Optima makes a statement in Detroit

The author drove this Optima around Detroit for about a week, and the reaction was informative. Photo credit: RICK KRANZ
Rick Kranz is product editor for Automotive News

If the Detroit reaction is any indication, Kia is on the right track.

The redesigned 2011 Optima, with European flair and an upmarket feel, is turning heads -- literally -- here in Motown.

Earlier this month I was driving a black Optima Hybrid sedan and was shocked by the reactions it elicited. I expected locals to snub their nose at anything carrying a Kia badge in favor of Detroit 3 metal. I have seen that reaction time and time again.

How wrong I was.

The car is the creation of Peter Schreyer's design team. Schreyer, who is German, is the design chief of Kia Motors Corp. He was snapped up in 2006 after a 26-year career as a top designer at Volkswagen and Audi. Kia's Frankfurt studio did the Optima's exterior, and Kia's Irvine, Calif., design team handled the interior.

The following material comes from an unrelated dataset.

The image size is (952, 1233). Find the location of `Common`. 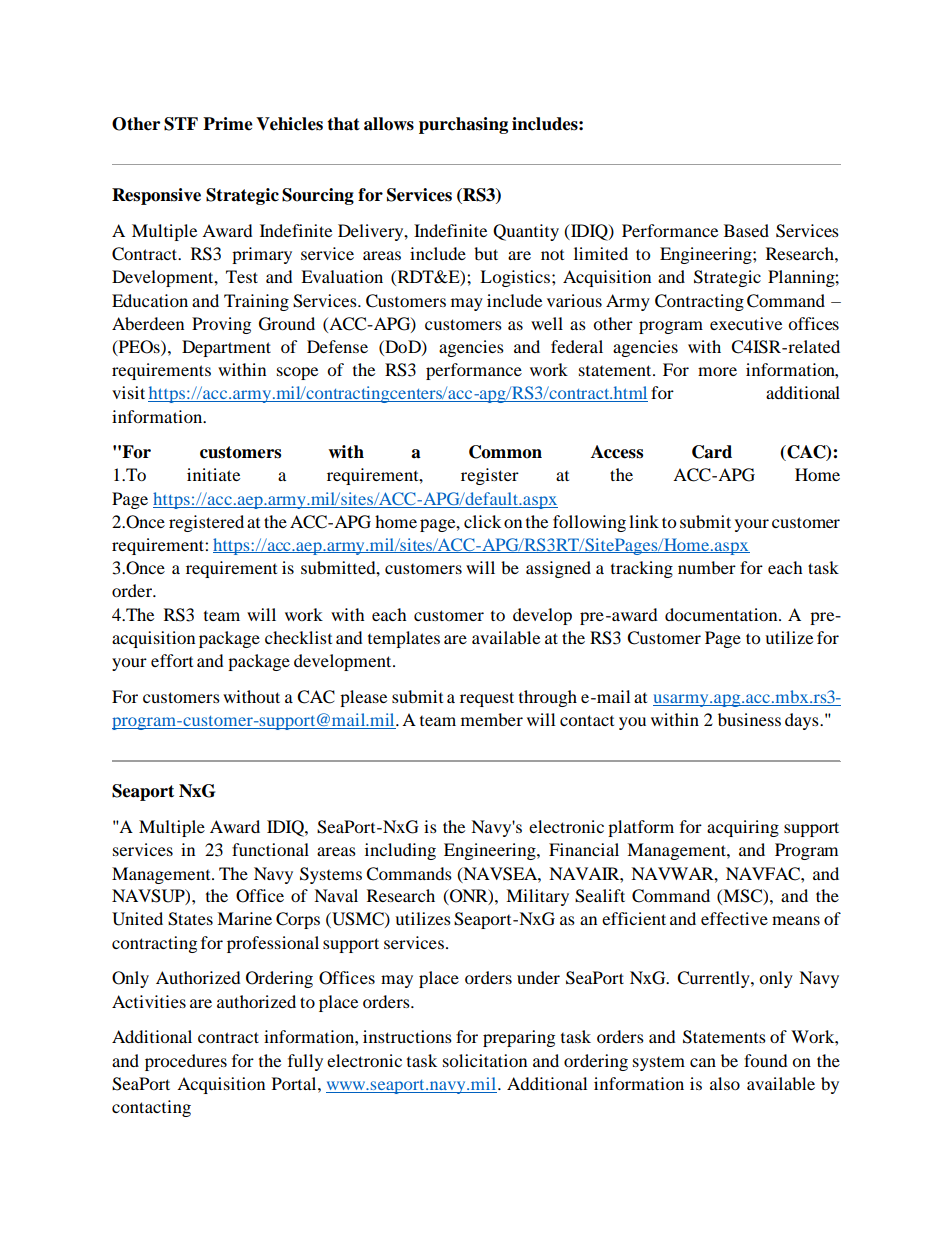

Common is located at coordinates (505, 452).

Automotive News' headquarters is a short distance from the Detroit Tigers' stadium. Fans park their cars nearby and walk past our building as they head to the ballpark.

As I drove out of our parking lot, I was forced to stop for a group of Tigers fans walking to a game.

"Nice car," one fan yelled. Another chimed in: "That's a sharp-looking car. I like those wheels."

The next day as I was driving down the Lodge freeway, a car passed, then slowed. The passenger gave me a thumbs up as the driver tried to position his car and turn his head to take a good look at the Optima.

Optima sales have taken off nationally. The redesigned model went on sale last fall. Up to now, the best sales year had been 2004, when Kia sold 53,492 Optimas. Kia is well on its way to breaking that record. Kia sold 29,518 Optimas in the first five months of this year, a 103 percent increase over the same period a year before. The base models starts at around $20,000.

Did the Detroiters know the car was a Kia?

I don't know. The Kia badge is prominently placed on the center of the hood and trunk lid.

One thing is clear: They recognize an attractive sedan, and they're not afraid to say so.